RADAR TULUNGAGUNG – Isu rapel gaji pensiunan 2026 kembali viral di media sosial dan YouTube. Sejumlah video menyebut negara sedang menyiapkan pencairan rapel pensiun serta kenaikan gaji ASN dan pensiunan hingga dua digit. Narasi yang beredar bahkan menyatakan pencairan sudah mulai bertahap sejak awal 2026 dan hanya menunggu giliran data penerima.
Dalam konten tersebut, rapel gaji pensiunan 2026 disebut sebagai hak yang sudah dialokasikan dalam APBN. Disebut pula bahwa proses hanya menunggu verifikasi Taspen dan Asabri sehingga dana dipastikan cair, bukan dibatalkan. Klaim inilah yang kemudian memicu harapan sekaligus kebingungan di kalangan pensiunan.

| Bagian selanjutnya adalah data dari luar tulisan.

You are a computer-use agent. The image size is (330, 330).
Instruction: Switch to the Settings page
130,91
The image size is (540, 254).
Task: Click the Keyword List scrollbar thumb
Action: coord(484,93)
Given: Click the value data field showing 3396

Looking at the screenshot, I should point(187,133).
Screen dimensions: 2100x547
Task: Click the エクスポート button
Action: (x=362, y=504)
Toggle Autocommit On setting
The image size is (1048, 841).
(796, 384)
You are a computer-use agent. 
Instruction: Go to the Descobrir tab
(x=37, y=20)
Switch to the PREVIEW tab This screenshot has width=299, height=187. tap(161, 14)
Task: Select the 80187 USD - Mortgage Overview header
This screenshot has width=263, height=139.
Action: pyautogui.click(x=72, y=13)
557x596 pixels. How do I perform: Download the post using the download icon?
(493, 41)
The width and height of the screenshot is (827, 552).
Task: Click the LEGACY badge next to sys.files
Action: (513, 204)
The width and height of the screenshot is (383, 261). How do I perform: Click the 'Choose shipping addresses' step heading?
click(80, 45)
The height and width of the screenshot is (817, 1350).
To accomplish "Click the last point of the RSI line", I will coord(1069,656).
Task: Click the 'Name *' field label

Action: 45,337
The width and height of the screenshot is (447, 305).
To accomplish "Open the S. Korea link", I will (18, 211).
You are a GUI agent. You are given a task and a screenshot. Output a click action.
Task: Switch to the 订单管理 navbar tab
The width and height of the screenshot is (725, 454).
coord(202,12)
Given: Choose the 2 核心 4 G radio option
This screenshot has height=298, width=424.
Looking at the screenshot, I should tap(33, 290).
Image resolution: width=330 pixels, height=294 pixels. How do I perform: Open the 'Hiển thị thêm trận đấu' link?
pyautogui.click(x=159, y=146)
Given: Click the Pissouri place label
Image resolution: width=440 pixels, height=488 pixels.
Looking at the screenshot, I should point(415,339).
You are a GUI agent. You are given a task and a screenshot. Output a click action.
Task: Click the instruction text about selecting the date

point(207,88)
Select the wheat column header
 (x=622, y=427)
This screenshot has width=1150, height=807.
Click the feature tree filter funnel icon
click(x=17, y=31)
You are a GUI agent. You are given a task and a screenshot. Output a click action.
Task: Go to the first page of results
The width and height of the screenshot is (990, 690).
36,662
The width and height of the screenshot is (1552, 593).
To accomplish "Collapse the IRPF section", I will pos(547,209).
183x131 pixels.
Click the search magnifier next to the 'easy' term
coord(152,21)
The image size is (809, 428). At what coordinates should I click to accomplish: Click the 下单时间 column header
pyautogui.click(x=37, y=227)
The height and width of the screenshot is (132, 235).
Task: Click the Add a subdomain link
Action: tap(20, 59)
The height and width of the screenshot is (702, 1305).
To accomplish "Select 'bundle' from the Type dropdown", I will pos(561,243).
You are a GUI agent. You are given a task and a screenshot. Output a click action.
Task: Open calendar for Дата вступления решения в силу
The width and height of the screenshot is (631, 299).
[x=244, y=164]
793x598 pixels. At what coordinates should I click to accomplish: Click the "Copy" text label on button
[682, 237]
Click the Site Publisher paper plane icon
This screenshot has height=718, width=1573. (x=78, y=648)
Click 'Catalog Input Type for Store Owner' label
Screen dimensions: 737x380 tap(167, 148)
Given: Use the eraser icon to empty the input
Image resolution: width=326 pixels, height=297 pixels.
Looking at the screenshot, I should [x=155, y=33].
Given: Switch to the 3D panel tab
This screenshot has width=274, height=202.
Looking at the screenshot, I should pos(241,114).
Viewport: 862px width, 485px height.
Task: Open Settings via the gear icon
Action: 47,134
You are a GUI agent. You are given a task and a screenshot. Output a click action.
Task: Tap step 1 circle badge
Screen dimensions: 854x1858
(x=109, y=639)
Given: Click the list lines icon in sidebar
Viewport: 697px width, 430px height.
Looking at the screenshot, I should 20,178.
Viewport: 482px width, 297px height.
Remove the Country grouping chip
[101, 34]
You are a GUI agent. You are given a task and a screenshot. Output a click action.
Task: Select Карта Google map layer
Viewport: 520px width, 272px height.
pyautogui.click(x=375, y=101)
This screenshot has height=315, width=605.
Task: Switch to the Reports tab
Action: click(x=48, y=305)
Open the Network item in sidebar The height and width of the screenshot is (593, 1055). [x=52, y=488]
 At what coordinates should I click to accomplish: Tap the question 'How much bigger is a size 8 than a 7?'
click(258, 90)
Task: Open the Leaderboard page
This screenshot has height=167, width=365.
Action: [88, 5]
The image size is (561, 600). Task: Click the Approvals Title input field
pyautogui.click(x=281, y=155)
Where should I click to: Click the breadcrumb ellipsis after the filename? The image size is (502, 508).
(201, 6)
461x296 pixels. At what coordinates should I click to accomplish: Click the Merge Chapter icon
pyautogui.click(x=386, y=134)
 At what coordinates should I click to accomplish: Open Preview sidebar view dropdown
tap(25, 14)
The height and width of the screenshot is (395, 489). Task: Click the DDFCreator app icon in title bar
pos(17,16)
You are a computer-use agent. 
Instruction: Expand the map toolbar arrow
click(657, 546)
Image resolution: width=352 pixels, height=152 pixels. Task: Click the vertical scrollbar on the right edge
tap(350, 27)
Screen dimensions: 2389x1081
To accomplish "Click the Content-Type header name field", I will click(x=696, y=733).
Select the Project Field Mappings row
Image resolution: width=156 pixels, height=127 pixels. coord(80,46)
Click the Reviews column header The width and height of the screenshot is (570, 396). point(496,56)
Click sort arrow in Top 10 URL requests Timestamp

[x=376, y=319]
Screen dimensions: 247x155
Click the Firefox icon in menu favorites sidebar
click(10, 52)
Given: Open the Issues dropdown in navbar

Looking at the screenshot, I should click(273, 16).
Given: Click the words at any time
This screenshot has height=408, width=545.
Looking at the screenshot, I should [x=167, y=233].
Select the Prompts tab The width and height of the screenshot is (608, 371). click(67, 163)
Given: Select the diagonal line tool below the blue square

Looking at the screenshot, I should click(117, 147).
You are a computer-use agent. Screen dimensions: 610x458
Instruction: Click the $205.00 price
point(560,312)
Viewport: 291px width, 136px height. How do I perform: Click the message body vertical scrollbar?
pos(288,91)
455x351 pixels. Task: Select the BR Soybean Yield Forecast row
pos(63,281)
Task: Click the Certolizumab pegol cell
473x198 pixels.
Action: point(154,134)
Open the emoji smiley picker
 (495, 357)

Taspen Kediri: Kenaikan Pensiun dan Rapel Belum Diputuskan
Menanggapi ramainya isu rapel gaji pensiunan 2026, PT TASPEN menegaskan belum ada keputusan resmi pemerintah terkait kenaikan maupun penyesuaian pensiun pokok. Penegasan ini juga disampaikan Taspen Kediri sebagai klarifikasi atas informasi yang beredar luas.
Dalam pernyataan resmi tertanggal 17 November 2025, TASPEN menyebut hingga kini tidak ada penetapan baru mengenai kenaikan pensiun PNS, purnawirawan TNI–Polri, serta penerima tunjangan negara lainnya. Seluruh kebijakan kenaikan gaji pensiun merupakan kewenangan pemerintah dan hanya berlaku setelah regulasi resmi diterbitkan.
TASPEN menilai banyak informasi viral tidak utuh dan berpotensi menimbulkan salah persepsi. Karena itu, peserta diminta tidak langsung mempercayai klaim pencairan rapel maupun kenaikan pensiun tanpa rilis resmi.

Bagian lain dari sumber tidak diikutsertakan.